Aim of the task> Give again, word for word, the lines of the listing from the line with "Open the browser media control icon" up to and including the line with "tap(105, 104)".

Task inputs>
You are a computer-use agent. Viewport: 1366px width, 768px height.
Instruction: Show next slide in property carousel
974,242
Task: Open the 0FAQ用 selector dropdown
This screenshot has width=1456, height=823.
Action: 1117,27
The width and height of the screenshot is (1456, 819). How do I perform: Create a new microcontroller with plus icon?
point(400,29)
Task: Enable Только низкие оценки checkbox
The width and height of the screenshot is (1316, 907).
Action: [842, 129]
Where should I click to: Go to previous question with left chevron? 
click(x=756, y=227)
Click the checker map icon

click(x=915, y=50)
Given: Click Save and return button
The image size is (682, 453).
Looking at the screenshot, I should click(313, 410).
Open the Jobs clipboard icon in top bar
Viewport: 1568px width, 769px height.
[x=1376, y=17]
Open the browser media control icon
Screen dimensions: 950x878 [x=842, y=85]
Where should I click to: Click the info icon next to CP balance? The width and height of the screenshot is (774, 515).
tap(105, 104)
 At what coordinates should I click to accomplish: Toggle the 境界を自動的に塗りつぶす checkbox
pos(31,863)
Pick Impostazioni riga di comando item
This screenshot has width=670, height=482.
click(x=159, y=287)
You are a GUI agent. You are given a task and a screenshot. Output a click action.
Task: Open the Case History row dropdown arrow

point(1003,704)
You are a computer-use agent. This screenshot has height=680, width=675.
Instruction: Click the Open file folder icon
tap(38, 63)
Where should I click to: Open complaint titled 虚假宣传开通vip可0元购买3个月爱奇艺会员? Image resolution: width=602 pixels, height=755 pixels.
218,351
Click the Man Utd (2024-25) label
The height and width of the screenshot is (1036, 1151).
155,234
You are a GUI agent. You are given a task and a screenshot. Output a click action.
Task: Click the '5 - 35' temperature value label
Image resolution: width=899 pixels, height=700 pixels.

Answer for the task>
Open the browser media control icon
Screen dimensions: 950x878 [x=842, y=85]
Where should I click to: Click the info icon next to CP balance? The width and height of the screenshot is (774, 515).
tap(105, 104)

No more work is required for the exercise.